Vielleicht hat, wie es das Sprichwort sagt, jedes Volk das TV-Programm, das es verdient. Vielleicht haben wir auch durch unsere schwarze Vergangenheit Schuld auf uns geladen, die es jetzt abzutragen gilt. Statt Fegefeuer gibt es Cobra 11, Report München, Gülcans Traumabtreibungen und Die 100 dümmsten Arschgeigen Deutschlands. TV als Erbschuld und keiner kann sagen, er habe ja nichts davon gewusst.
Vielleicht werden die Deutschen aber auch von zynischen Fernsehmachern chronisch unterschätzt, wenn man ihnen in vorauseilendem Gehorsam jede Sendung verweigert die mehr Gehirnzellen anspricht, als eine gewöhnliche Nacktschnecke beim Erklimmen einer Weinflasche benötigt.
Weiß man nicht, man steckt ja nicht drin und würde man es, wünschte man sich an einen Ort weit weg, dorthin, wo Verstand kein Schimpfwort ist und Witz nicht mit Atze Schröder und Mario Barth assoziert wird. Die TV-Anstalten sind ein grauenerregender Hort mutloser Macher, die ihr Publikum für dümmer halten, als sie es selbst sind.
Darauf spielt natürlich auch die Überschrift dieses Artikels an, denn natürlich wird es genug Leute geben, die von den folgenden Serien schon etwas gehört oder sie sogar geguckt haben. Verkauft sich nur schlecht: “10 Serien, von denen vielleicht einige von euch schon einmal was gehört haben”. Grooved gar nicht und klickt bestimmt keine Sau. Aber jetzt sind wir schon im vierten Absatz und da darf man ja ehrlich sein, also kein Anspruch auf ultimativ-beste-Top-Serien aller Jahrtausende, sondern einfach ein paar Shows, die in Deutschland mehr Aufmerksamkeit verdient hätten. Los geht’s:
1. SPACED
Erzählt wird die Geschichte von Tim und Daisy, zwei Twentysomethings aus London, die, nachdem sie einzeln einige Zeit verzweifelt eine Wohnung gesucht haben, aus der Not heraus zusammenziehen. Die skurrile, immer leicht alkoholisierte Vermieterin Marsha (großartig: Julia Deakin) hat in ihrer Anzeige deutlich gemacht, dass sie ausschließlich an Pärchen vermietet. Fortan firmieren die beiden offiziell als Paar, inoffiziell sind sie nur gute Freunde.

[Datensätze zur Position von Wörtern und Elementen]
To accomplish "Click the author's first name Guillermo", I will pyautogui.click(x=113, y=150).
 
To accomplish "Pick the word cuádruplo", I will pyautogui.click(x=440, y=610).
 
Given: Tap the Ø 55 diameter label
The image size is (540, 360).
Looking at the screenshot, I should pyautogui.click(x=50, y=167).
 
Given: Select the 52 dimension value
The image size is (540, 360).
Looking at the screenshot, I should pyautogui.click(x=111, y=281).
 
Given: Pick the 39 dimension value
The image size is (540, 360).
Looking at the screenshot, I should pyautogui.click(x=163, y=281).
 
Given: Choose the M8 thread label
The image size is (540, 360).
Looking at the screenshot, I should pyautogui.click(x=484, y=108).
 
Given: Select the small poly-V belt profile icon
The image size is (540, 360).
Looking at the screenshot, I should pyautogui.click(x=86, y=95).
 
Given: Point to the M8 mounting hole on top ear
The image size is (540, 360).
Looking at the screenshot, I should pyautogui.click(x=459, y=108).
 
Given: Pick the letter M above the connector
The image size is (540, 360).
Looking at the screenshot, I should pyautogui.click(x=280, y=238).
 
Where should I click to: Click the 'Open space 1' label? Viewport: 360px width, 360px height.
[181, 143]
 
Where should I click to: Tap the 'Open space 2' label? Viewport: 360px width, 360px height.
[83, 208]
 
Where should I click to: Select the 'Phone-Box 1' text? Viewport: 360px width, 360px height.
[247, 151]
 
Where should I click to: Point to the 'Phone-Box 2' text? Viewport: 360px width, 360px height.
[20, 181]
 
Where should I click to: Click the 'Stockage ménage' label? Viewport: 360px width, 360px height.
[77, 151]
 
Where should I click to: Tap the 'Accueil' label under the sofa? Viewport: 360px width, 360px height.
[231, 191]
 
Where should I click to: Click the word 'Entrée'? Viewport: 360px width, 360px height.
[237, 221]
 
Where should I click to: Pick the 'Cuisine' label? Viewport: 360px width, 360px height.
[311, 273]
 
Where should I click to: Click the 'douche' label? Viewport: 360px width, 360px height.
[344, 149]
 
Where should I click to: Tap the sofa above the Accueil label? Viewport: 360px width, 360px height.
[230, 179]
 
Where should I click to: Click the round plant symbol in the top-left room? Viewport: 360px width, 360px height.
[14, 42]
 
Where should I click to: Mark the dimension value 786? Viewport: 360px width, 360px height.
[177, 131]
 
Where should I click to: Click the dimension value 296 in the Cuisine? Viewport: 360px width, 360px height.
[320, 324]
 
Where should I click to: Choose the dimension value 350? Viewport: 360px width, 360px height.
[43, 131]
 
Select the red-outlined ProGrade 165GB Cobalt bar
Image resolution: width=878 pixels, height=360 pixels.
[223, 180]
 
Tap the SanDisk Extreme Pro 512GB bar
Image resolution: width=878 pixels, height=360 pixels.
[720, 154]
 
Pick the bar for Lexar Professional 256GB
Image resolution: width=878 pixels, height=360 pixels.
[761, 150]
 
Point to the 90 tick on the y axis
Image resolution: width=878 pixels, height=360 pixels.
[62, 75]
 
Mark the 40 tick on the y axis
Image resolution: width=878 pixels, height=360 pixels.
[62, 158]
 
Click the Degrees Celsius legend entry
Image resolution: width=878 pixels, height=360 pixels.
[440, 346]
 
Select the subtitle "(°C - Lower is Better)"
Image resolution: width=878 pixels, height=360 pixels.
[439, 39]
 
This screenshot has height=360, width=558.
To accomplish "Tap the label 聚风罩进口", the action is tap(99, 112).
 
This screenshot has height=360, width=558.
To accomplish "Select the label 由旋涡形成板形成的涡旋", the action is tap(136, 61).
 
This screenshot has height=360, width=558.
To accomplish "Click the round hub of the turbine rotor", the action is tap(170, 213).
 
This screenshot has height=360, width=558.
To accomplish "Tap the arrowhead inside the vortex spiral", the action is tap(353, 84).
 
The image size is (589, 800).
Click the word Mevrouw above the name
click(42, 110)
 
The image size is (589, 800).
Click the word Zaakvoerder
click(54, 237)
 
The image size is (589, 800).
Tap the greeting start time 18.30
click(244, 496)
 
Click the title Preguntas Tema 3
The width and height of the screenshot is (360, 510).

§ **AUFGABENLISTE**
**1.** Tippen Sie aus dem Textauszug über das deutsche Fernsehen den Abschnitt von „Vielleicht hat, wie“ bis einschließlich „einer Weinflasche benötigt.“ wortgetreu ab.
**2.** Prüfen Sie anhand des Textauszugs über das deutsche Fernsehen, ob die folgenden Aussagen zutreffen, und antworten Sie jeweils mit Ja oder Nein samt den entscheidenden Worten des Textes: (a) Die Vermieterin Marsha vermietet nur an Pärchen. (b) Tim und Daisy kommen aus Berlin. (c) Der Artikel beansprucht, die besten Serien aller Zeiten vorzustellen.
**3.** Führen Sie den Textauszug über das deutsche Fernsehen und die Serie Spaced nach seinem letzten Satz fort.

§ **ANTWORTEN**
**1.**
Vielleicht hat, wie es das Sprichwort sagt, jedes Volk das TV-Programm, das es verdient. Vielleicht haben wir auch durch unsere schwarze Vergangenheit Schuld auf uns geladen, die es jetzt abzutragen gilt. Statt Fegefeuer gibt es Cobra 11, Report München, Gülcans Traumabtreibungen und Die 100 dümmsten Arschgeigen Deutschlands. TV als Erbschuld und keiner kann sagen, er habe ja nichts davon gewusst.
Vielleicht werden die Deutschen aber auch von zynischen Fernsehmachern chronisch unterschätzt, wenn man ihnen in vorauseilendem Gehorsam jede Sendung verweigert die mehr Gehirnzellen anspricht, als eine gewöhnliche Nacktschnecke beim Erklimmen einer Weinflasche benötigt.

**2.**
(a) Ja: „dass sie ausschließlich an Pärchen vermietet“
(b) Nein: „zwei Twentysomethings aus London“
(c) Nein: „also kein Anspruch auf ultimativ-beste-Top-Serien aller Jahrtausende“

**3.**
Auch wenn Simon Pegg sich mittlerweile durch Hot Fuzz, Shaun of the Dead und Gastauftritte in Mission: Impossible 3 auch in Deutschland eine gewisse Popularität erspielt hat, die Serie, für die ihn die Engländer lieben, ist hierzulande immer noch ein Geheimtipp. Spaced ist eine Serie, die gerne ein Kinofilm wäre. Spaced ist der feuchte Traum jedes Geeks, Nerds, Fanboys, Cinephilen und Popkulturfans.
Jede Folge ist mit Anspielungen auf Filme, Serien, Comics, Computerspiele und andere Popkultur-Phänome vollgepackt, sodass es selbst eingefleischte Simpsons-Fans schwer haben, auf Anhieb alle zu erkennen. Folgerichtig bietet die DVD der Serie ein einblendbares Hommage-O-Meter, eine fortlaufende Erklärung aller Zitate und Referenzen. Vom A-Team über Trainspotting, von Star Wars-Episode IV-A New Hope zu Platoon – jede Folge ist eine überbordende Sammlung und Variation bekannter Filmszenen, ohne dabei jedoch in eine Spoof-Show abzugleiten. Die Figuren der Serie sind mit der Popkultur großgeworden, deswegen erscheint es nur folgerichtig, dass sie automatisch darauf anspielen. Denn trotz aller Zitate bleibt Spaced überraschend eigenständig und glaubwürdig.
2. HUSTLE
Diese überaus stylishe Serie beschreibt man am besten als unverfrorenen Mix aus Heist-Movies wie Oceans Eleven und der alten Mission-Impossible-Serie. Alles dreht sich um eine Gruppe von Trickbetrügern, die sich auf sogenannte Long-Cons spezialisiert haben. Sie verdienen ihren Lebensunterhalt damit, gierige Leute mit zu viel Geld auf möglichst elegante Weise hereinzulegen. Dazu tüfteln sie ausgefeilte Szenarien aus, in denen jeder aus der Gruppe seine spezielle Rolle spielen darf.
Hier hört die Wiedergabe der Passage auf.